--- START ---

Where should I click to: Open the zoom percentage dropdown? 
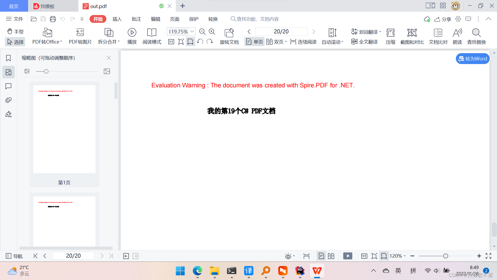pos(192,31)
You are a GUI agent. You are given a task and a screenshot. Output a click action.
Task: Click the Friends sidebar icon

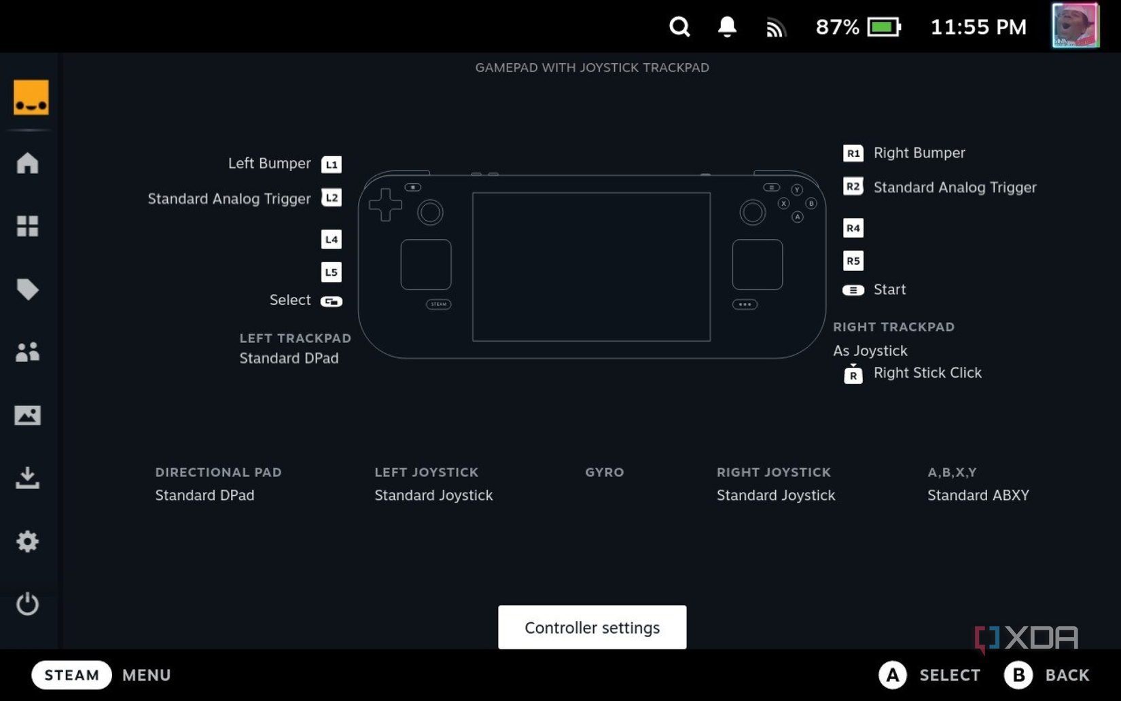click(x=28, y=351)
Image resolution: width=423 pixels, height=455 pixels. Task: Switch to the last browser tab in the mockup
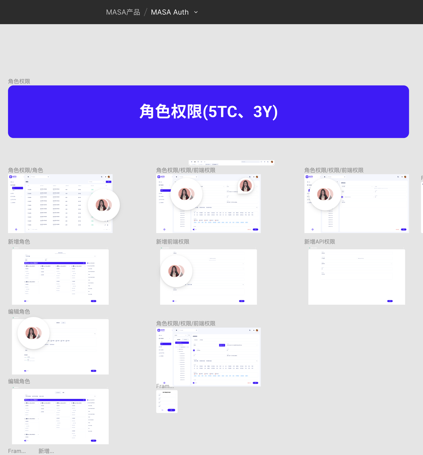pyautogui.click(x=215, y=164)
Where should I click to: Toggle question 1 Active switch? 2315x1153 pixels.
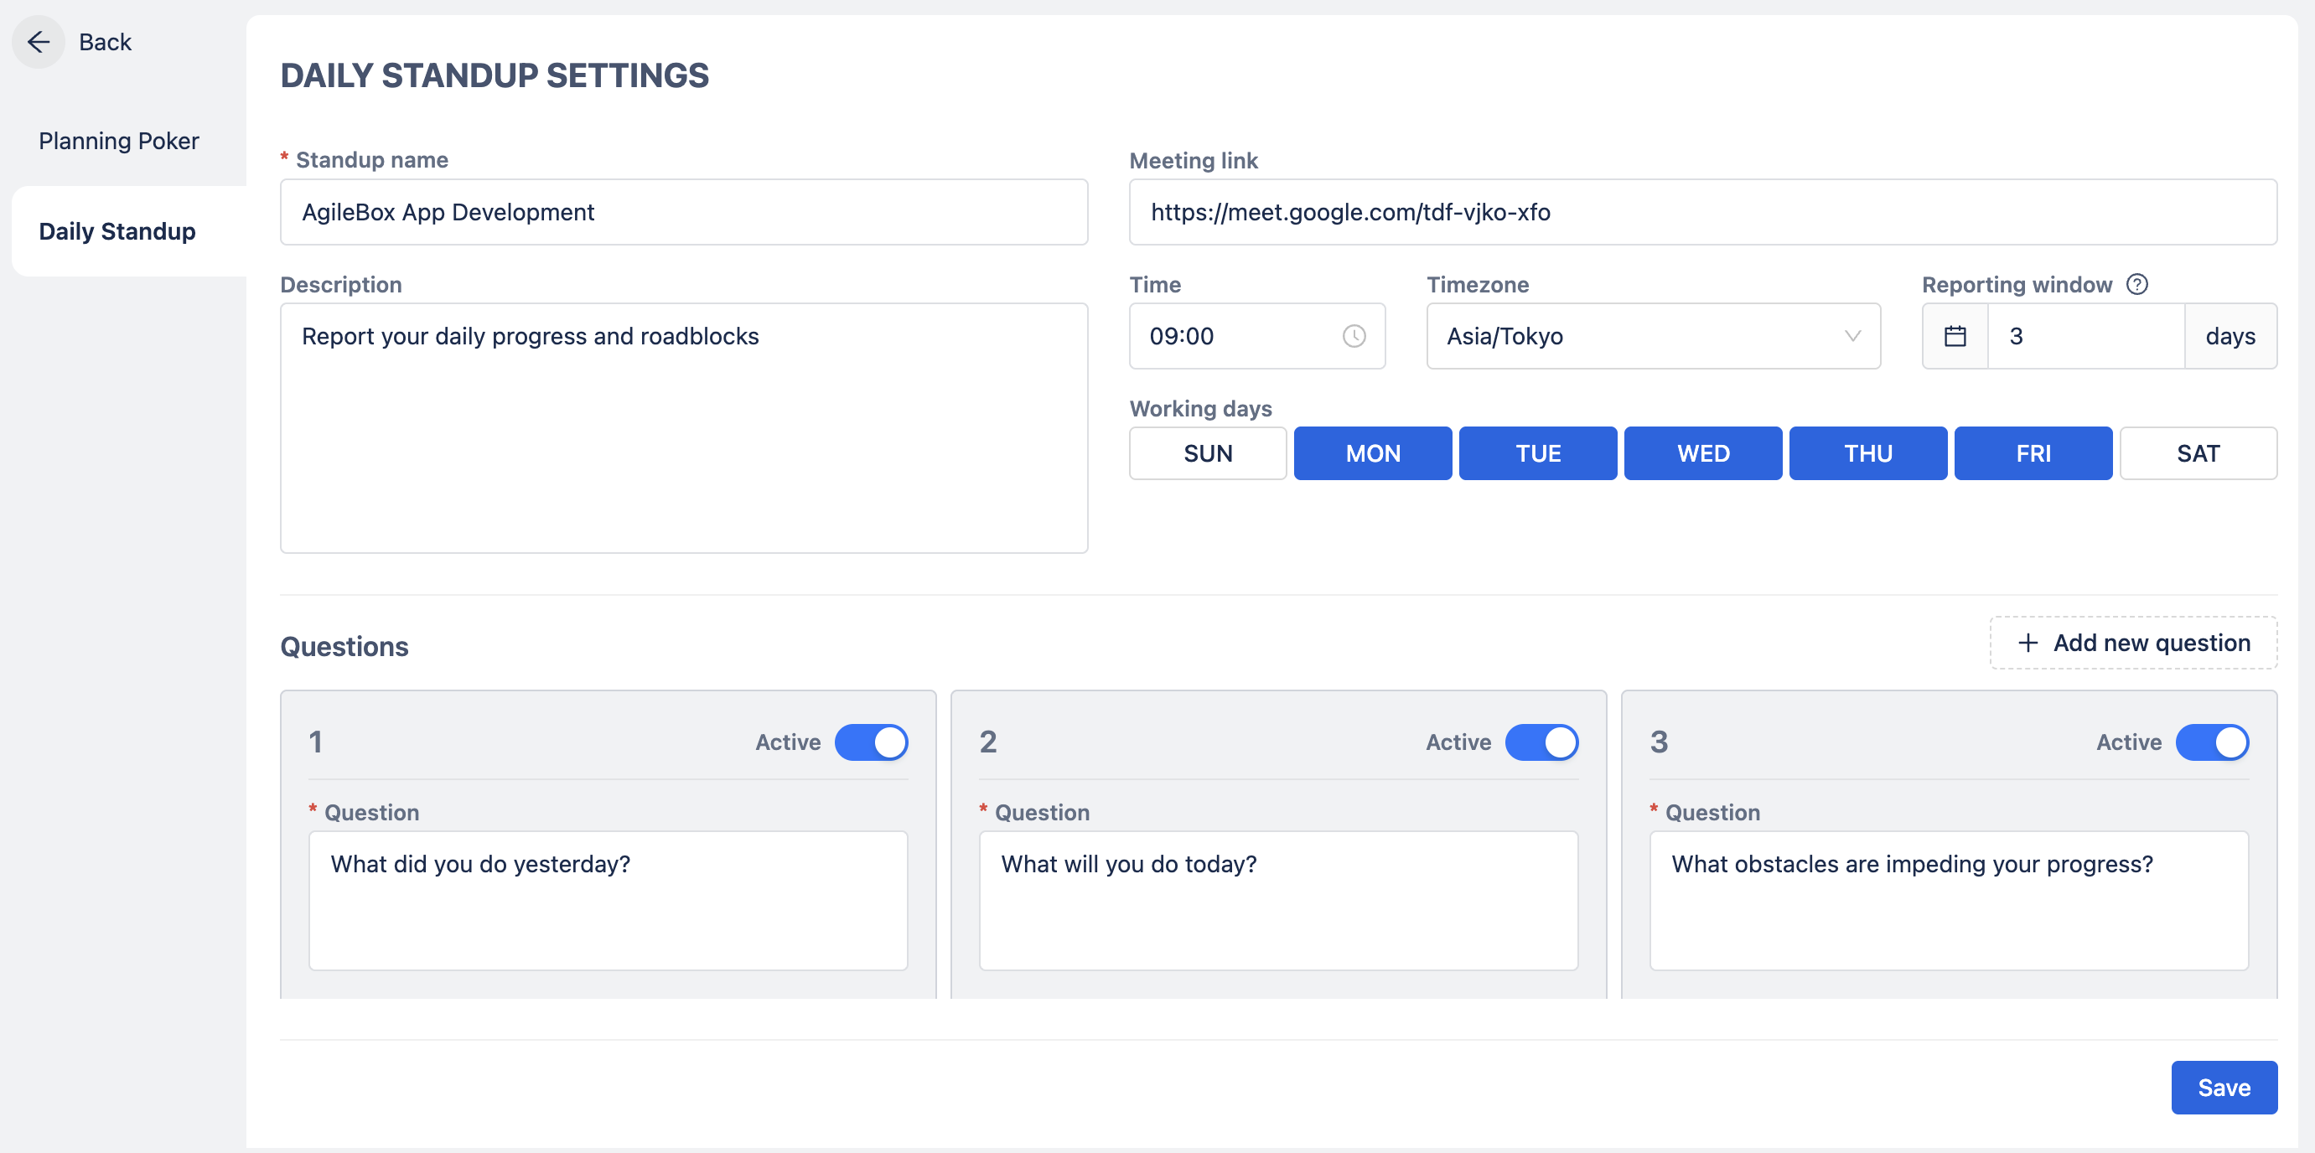pos(871,742)
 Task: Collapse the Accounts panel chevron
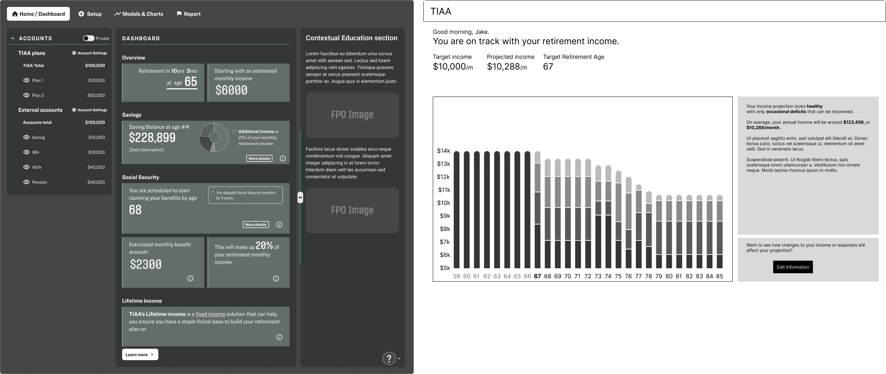pyautogui.click(x=13, y=39)
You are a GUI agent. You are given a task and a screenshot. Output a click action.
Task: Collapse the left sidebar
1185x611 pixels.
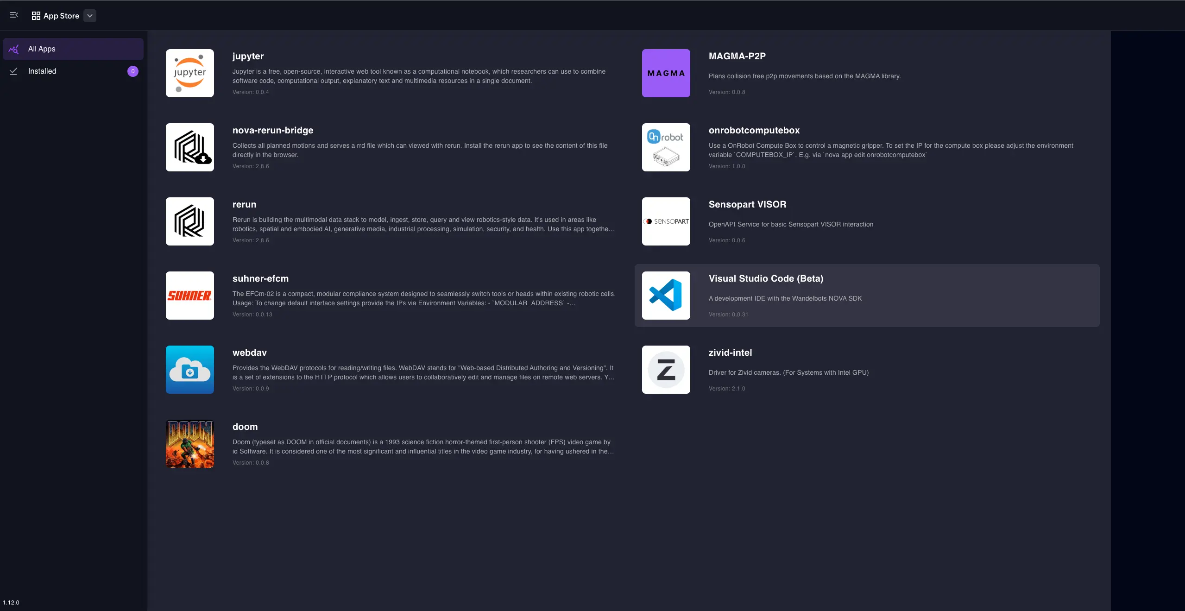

--- END ---

◆ Task item ◆
With the pictures excluded, retype exactly the lines from the one containing "Task: Collapse the Accounts panel chevron" through the last line of the listing, both ends included.

◆ Exercise output ◆
 Task: Collapse the Accounts panel chevron
pyautogui.click(x=13, y=39)
You are a GUI agent. You are given a task and a screenshot. Output a click action.
Task: Collapse the left sidebar
1185x611 pixels.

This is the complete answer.